Provided data:

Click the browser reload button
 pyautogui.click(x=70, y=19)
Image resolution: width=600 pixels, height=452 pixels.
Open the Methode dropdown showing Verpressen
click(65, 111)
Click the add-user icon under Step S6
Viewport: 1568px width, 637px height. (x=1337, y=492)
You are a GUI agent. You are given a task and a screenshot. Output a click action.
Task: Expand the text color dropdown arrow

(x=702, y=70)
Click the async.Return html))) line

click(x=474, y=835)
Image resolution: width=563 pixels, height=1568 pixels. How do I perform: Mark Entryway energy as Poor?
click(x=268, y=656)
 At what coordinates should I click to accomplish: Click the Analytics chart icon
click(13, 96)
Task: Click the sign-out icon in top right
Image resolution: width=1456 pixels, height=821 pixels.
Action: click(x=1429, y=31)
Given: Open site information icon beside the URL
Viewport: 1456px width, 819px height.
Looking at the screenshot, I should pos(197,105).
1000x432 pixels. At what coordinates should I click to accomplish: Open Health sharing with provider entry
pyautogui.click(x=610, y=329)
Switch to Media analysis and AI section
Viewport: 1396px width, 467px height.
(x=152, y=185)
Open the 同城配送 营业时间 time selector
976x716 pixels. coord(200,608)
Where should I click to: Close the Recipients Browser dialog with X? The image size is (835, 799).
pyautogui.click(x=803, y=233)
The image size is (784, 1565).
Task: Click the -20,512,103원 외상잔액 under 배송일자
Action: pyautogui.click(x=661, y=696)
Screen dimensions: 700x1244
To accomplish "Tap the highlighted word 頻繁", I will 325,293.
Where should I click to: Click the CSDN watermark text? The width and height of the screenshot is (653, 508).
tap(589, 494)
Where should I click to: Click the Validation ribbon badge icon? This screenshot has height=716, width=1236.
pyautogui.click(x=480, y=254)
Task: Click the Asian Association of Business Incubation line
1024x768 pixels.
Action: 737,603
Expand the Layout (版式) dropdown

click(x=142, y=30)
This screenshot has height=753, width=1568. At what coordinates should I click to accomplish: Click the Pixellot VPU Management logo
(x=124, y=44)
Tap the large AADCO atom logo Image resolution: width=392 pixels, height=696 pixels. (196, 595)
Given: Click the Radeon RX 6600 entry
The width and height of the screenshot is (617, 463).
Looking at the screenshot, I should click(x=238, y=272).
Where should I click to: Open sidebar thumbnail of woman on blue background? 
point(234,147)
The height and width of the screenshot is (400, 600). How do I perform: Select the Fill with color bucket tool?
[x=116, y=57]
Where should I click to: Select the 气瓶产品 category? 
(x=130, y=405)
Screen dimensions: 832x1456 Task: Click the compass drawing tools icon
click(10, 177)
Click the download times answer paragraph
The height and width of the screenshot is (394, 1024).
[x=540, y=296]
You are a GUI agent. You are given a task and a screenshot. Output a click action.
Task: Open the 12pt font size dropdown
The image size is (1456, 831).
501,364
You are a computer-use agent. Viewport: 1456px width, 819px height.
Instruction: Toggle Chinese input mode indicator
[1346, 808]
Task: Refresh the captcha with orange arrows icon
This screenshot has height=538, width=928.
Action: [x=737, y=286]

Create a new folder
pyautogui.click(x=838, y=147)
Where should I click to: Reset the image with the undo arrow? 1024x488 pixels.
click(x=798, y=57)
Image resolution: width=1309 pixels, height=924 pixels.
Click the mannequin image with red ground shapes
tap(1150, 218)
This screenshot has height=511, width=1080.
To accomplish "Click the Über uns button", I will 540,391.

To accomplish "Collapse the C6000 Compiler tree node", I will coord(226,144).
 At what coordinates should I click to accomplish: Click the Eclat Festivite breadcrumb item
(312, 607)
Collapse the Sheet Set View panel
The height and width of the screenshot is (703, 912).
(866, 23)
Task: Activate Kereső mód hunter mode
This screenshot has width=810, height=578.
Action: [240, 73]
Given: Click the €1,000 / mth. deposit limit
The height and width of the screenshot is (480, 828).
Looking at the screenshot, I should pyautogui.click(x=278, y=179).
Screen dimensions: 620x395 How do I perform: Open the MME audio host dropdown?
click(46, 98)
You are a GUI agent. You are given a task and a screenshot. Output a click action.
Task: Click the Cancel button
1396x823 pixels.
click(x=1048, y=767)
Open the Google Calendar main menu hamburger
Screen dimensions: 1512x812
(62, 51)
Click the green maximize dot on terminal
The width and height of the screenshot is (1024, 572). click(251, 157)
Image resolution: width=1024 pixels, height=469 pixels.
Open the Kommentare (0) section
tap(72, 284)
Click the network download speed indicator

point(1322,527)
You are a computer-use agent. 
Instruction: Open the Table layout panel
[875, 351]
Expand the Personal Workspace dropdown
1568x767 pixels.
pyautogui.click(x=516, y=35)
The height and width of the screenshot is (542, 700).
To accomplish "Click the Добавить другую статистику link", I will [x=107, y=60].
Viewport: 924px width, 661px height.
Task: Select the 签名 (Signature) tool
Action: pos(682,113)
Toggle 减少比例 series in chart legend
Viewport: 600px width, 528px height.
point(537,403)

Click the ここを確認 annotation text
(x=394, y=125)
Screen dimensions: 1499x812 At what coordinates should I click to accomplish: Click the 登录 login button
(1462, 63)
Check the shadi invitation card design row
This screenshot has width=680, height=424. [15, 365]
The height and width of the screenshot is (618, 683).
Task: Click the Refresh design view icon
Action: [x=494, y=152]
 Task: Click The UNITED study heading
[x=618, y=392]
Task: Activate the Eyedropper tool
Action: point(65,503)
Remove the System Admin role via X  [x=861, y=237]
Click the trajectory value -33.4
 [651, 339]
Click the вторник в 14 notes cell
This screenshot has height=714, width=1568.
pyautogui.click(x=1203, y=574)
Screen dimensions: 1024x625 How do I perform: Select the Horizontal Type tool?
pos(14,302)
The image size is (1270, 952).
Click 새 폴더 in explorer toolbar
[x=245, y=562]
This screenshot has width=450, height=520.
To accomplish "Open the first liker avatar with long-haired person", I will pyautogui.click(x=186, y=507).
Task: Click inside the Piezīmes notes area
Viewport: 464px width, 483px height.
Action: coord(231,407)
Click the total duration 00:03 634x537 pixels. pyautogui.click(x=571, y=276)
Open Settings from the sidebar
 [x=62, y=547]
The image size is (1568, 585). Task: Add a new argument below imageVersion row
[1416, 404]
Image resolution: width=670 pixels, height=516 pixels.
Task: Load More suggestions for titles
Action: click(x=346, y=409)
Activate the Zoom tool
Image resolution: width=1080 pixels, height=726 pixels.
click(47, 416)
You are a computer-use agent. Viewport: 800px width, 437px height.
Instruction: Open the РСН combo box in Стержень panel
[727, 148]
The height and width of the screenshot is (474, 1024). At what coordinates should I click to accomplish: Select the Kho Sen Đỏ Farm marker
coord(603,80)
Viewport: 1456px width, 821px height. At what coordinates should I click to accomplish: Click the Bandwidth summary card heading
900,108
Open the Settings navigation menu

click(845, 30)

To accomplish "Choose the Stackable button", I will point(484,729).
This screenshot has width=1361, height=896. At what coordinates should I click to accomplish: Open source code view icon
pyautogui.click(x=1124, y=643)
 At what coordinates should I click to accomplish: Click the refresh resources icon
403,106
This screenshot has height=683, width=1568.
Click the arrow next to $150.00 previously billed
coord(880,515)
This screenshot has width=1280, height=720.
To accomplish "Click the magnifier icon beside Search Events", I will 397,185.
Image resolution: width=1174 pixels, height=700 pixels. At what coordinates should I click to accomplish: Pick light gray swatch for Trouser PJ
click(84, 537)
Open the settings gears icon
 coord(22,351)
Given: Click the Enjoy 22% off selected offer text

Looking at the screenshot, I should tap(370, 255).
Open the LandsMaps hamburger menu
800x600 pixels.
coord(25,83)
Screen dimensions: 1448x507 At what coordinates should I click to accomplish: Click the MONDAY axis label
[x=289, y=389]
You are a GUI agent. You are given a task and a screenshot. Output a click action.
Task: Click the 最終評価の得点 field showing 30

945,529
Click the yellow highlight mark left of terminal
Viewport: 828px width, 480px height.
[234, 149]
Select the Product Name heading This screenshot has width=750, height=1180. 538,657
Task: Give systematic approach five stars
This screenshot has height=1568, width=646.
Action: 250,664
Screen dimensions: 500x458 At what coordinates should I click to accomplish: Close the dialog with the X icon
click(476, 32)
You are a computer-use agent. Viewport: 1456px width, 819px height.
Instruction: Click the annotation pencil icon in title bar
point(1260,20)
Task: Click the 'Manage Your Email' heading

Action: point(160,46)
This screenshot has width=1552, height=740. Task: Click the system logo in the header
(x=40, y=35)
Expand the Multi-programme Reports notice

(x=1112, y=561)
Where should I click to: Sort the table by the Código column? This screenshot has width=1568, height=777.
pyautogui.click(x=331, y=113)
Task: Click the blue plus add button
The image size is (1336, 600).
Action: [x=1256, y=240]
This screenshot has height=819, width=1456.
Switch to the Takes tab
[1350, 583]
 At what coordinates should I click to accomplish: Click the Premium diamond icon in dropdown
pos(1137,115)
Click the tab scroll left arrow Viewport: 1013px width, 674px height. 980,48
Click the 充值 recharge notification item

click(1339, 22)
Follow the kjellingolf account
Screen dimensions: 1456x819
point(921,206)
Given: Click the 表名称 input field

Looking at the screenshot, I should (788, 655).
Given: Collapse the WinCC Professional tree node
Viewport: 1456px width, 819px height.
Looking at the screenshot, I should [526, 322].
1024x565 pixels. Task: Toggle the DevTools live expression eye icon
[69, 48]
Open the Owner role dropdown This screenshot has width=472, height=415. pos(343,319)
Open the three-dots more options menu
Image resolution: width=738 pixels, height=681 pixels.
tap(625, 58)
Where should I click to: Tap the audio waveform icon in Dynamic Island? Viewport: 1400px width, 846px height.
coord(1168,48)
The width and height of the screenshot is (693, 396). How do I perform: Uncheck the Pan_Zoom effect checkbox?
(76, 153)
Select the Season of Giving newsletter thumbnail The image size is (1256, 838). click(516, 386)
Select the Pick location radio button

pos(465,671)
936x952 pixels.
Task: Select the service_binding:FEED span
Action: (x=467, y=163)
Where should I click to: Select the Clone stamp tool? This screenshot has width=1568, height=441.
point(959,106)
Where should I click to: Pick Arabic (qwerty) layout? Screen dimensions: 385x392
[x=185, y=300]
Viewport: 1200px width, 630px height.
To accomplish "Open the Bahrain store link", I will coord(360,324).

Task description:
Copy out the data above, from its first line up to and including the line containing "click(x=142, y=30)".

Task result:
Click the browser reload button
 pyautogui.click(x=70, y=19)
Image resolution: width=600 pixels, height=452 pixels.
Open the Methode dropdown showing Verpressen
click(65, 111)
Click the add-user icon under Step S6
Viewport: 1568px width, 637px height. (x=1337, y=492)
You are a GUI agent. You are given a task and a screenshot. Output a click action.
Task: Expand the text color dropdown arrow

(x=702, y=70)
Click the async.Return html))) line

click(x=474, y=835)
Image resolution: width=563 pixels, height=1568 pixels. How do I perform: Mark Entryway energy as Poor?
click(x=268, y=656)
 At what coordinates should I click to accomplish: Click the Analytics chart icon
click(13, 96)
Task: Click the sign-out icon in top right
Image resolution: width=1456 pixels, height=821 pixels.
Action: click(x=1429, y=31)
Given: Open site information icon beside the URL
Viewport: 1456px width, 819px height.
Looking at the screenshot, I should pos(197,105).
1000x432 pixels. At what coordinates should I click to accomplish: Open Health sharing with provider entry
pyautogui.click(x=610, y=329)
Switch to Media analysis and AI section
Viewport: 1396px width, 467px height.
(x=152, y=185)
Open the 同城配送 营业时间 time selector
976x716 pixels. coord(200,608)
Where should I click to: Close the Recipients Browser dialog with X? The image size is (835, 799).
pyautogui.click(x=803, y=233)
The image size is (784, 1565).
Task: Click the -20,512,103원 외상잔액 under 배송일자
Action: pyautogui.click(x=661, y=696)
Screen dimensions: 700x1244
To accomplish "Tap the highlighted word 頻繁", I will 325,293.
Where should I click to: Click the CSDN watermark text? The width and height of the screenshot is (653, 508).
tap(589, 494)
Where should I click to: Click the Validation ribbon badge icon? This screenshot has height=716, width=1236.
pyautogui.click(x=480, y=254)
Task: Click the Asian Association of Business Incubation line
1024x768 pixels.
Action: 737,603
Expand the Layout (版式) dropdown

click(x=142, y=30)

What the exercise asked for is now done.